The British Economy vs. Boris Johnson
Following Theresa May’s resignation last month, Parliament voted Wednesday to name Boris Johnson the UK’s new prime minister. A firebrand conservative and known rabble rouser, Johnson stands to further divide the British electorate, adding brinkmanship to issues that have strained UK politics for years—the predominate one being Brexit.
In the few days since his swearing in, Johnson has already offered rhetorical support toward exiting the EU on October 31—the deadline for deciding whether to extend deliberations in hopes of agreeing to a soft Brexit where only certain Brexit policies are enacted, or following through with a hard Brexit, dissolving all trade pacts between the UK and other EU countries. And as the UK closes in on this deadline, I am often reminded of my time in President Obama’s Council of Economic Advisers (CEA) where I, like everyone else in Washington, tried to predict how exactly Brexit would unfold.
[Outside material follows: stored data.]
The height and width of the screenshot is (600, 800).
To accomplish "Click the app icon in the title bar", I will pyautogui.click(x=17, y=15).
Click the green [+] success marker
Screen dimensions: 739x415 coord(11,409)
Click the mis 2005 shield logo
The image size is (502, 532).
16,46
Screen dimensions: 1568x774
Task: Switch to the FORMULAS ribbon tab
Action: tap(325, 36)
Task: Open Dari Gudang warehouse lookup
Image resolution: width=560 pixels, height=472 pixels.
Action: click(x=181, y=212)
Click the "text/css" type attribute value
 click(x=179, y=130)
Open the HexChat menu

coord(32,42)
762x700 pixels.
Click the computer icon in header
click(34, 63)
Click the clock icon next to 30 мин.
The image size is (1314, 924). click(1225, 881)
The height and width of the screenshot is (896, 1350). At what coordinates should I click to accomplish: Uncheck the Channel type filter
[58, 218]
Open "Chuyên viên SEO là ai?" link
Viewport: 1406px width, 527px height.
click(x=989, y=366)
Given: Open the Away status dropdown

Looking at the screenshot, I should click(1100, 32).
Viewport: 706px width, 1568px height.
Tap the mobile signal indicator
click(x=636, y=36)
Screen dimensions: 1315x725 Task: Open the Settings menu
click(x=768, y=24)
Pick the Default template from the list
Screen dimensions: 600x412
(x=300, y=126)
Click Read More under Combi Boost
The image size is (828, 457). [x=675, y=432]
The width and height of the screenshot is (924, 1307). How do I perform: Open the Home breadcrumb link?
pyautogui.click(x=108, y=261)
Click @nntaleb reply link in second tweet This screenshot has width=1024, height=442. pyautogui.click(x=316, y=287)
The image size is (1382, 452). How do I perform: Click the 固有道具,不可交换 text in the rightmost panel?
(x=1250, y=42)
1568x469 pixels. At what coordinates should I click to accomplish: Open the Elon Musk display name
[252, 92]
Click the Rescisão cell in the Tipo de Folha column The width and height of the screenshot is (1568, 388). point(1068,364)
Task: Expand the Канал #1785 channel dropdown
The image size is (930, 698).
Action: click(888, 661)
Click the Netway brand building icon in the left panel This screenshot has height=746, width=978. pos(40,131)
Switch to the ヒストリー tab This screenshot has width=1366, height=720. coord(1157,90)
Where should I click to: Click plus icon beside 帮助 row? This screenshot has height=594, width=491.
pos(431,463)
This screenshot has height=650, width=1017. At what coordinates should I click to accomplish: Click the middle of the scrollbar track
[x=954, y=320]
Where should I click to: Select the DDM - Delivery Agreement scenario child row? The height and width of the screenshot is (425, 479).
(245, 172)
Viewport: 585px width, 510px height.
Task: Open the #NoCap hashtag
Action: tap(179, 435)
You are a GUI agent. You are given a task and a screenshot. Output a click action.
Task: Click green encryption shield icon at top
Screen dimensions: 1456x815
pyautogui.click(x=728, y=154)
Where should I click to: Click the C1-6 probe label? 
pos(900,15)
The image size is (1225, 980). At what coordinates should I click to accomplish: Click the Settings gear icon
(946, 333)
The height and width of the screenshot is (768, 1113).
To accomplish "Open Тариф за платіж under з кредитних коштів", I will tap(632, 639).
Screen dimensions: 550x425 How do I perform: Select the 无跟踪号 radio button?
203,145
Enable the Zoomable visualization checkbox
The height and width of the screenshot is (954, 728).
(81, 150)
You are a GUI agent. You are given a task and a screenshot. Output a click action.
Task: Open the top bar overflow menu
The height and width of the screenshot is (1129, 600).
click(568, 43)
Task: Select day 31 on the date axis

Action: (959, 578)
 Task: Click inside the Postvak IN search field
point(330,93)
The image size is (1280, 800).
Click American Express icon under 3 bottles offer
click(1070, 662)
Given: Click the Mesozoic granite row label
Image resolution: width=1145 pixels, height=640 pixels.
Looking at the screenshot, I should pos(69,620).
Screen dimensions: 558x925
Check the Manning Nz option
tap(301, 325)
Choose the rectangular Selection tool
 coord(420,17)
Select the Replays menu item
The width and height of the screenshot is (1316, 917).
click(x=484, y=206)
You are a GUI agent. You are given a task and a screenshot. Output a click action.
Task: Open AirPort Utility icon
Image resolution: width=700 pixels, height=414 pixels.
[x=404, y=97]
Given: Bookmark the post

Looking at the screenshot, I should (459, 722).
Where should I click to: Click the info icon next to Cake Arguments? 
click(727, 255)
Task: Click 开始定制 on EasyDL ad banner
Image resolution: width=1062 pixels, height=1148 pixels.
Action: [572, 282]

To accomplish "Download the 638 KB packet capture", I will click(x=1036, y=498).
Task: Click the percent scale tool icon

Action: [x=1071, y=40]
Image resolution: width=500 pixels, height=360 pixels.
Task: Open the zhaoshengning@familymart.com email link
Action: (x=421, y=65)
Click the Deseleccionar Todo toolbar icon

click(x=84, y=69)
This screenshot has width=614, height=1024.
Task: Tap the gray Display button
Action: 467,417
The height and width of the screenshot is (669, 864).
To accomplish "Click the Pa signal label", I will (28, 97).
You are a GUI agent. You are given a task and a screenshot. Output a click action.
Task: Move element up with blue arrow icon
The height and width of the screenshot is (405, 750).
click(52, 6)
As a junior CEA staffer during summer of 2016, I worked on a variety of interesting policy areas for the Council. But by far my favorite was briefing senior staffers on ongoing Brexit developments by monitoring market volatility and addressing any impacts Brexit had, or perhaps one day could have, on US capital markets. It was a really fun task, and one that I certainly will never forget. And on the Monday before the Brexit vote, during CEA’s weekly staff meeting where junior staffers get to discuss economic issues with senior economists and sometimes members who directly advise the President, I reported on my research and added a shockingly bold prediction on how things would play out.
The weekly meeting served as a progress report of sorts. Junior staffers updated senior economists on what, if any, progress was made on their reports, as well as what needed to be done to ensure its timely release. These meetings weren't particularly interesting. But Jay Shambaugh, one of President Obama's key economic advisers who ran the meetings, was a fun guy who would give junior staffers an opportunity to be heard on various economic issues facing the nation. He did this by having a “question of the week” discussion where each staffer would answer a question of Jay's choosing and explain the logic behind their answer. And that week's question was: “Will the UK vote for, or against, Brexit? And what affect will this have on UK GDP?”
Now I, like most in the office, predicted Brexit wouldn’t happen. It was a pretty safe bet at the time, but unfortunately turned out to be shockingly wrong; not unlike picking Hillary Clinton to win the White House in 2016. But I followed this analysis with some additional information that everyone found interesting. I said that if I am wrong and the UK does vote to leave the EU, nothing substantial would take place because UK policymakers would never let such an illogical policy take effect.
As you probably can imagine, much laughter followed. I am sure some even wondered why CEA ever hired me. But if I may, I have been mostly right about that prediction. Since the referendum in 2016, British parliamentarians, led by former Prime Minister May, have done everything in their power to avoid a hard Brexit, as many believe leaving the EU would issue such a body blow to the UK economy that it may never be the same again. And sure, available economic forecasts can't say definitively what Brexit's long term impact will be, but for sure Britain’s economy will take a hit one way or another. Tariffs would immediately take effect between current trading partners in the region, economic growth would slow as companies face higher prices for materials, and real household income would fall as consumers are passed on higher prices for producing goods and services.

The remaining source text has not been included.